Will Mutual Funds Improve Disclosure Voluntarily?

Financial advisers and retail investors may force mutual fund managers to permit more scrutiny of their portfolios - whether regulators require it or not.

Advisers and investors want more than a twice-yearly update, the current requirement, on what is in a portfolio and when it was bought, said Dennis Ceru, the director of retail brokerage at the consulting firm TowerGroup, in New York.

The main reason for the pressure, said Norman Boone, a financial adviser in San Francisco, is suspicion that portfolio managers are straying from their stated investment approaches. "Style drift" is his biggest worry when assessing a fund for his high-net-worth clients - a concern shared by many advisers working with the affluent - and stale data make it harder to know what funds to recommend, he said.

The issue is simple, Mr. Boone said: Fund investors "have a right to know what their funds are holding."

But the two differ on whether the industry will change voluntarily. Mr. Ceru predicted that it will - or risk investors' going elsewhere. But Mr. Boone said, "It's going to have to be up to the regulators."
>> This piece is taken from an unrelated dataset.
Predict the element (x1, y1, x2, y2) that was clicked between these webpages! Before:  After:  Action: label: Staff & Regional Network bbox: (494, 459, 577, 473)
Gary Rathbun, an adviser in Toledo, said fund managers tend to move in the same direction despite their stated investment style. "There's about eight different mutual funds out there, with about 1,200 different names," he said.
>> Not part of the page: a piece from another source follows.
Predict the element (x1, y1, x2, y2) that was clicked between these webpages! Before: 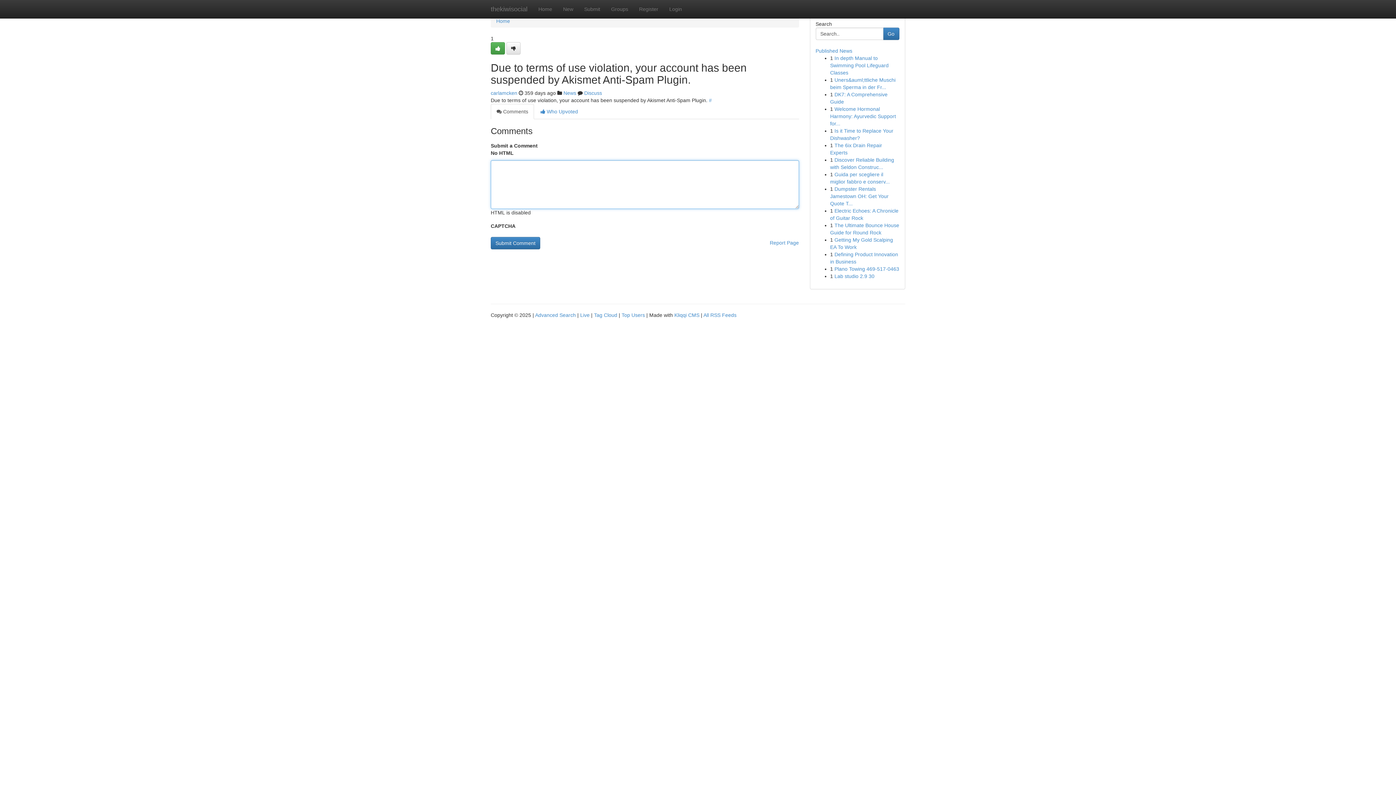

Many investors learned this in the past year's downturn, Mr. Rathbun said: many funds invested in the same group of stocks, regardless of their stated approach.

Taxes and technology are adding to the pressure for fresh data, advisers said.

Mr. Ceru said the Internet information smorgasbord has inspired investors to put pressure on mutual funds. And Philadelphia adviser Bayard R. Fiechter said investor sensitivity was heightened by the substantial 2000 tax bills that hit many investors despite portfolio losses. (If portfolio managers sell some of a fund's securities at a profit, investors can get hit with tax bills - even if the fund loses value overall. )

Mr. Fiechter, who works for the high-net-worth adviser Walnut Asset Management, said more frequent disclosure would allow investors to see year round if portfolio managers were considering tax consequences. If they are not, he said, investors may be more inclined to pull out.

A poll commissioned by MetaMarkets.com Inc., a small San Francisco fund company that discloses fund holdings in real time, found that most personal financial advisers think twice-a-year disclosure is inadequate. The poll, published last month, was conducted by Harris Interactive in Rochester, N.Y.; MetaMarkets, which has $15 million of assets under management, specializes in aggressive growth strategies.

Don Luskin, its chief executive officer, said real-time-disclosure funds are attractive to investors and advisers who want a better understanding of the portfolio manager's investment style. "There is a core professional audience that simply wants more information" about the funds their clients' money goes into, he said.

Disclosure keeps portfolio managers disciplined and allows advisers and investors to critique their strategies, Mr. Luskin said. "I want to know how [the portfolio manager's] mind works."

Some larger fund companies have also started revealing their portfolios more often. Last November, for example, Boston's Putnam Investments Inc. began posting the top 10 portfolio holdings in each of its funds on its Web site, according to a spokesman. When posted, the data are 15 days old.

Some advisers see increased disclosure as a potential marketing tool for enterprising mutual funds. "It's a selling point," Mr. Rathbun said. "I'd like to be able to tell my clients I do more than is required."

The Securities and Exchange Commission has not said whether it will act, despite numerous petitions. Paul Roye, the director of investment management at the agency, said last month at a mutual fund trade conference that it is considering the issue. But he also said added requirements could mean "undue burdens" for the mutual fund industry.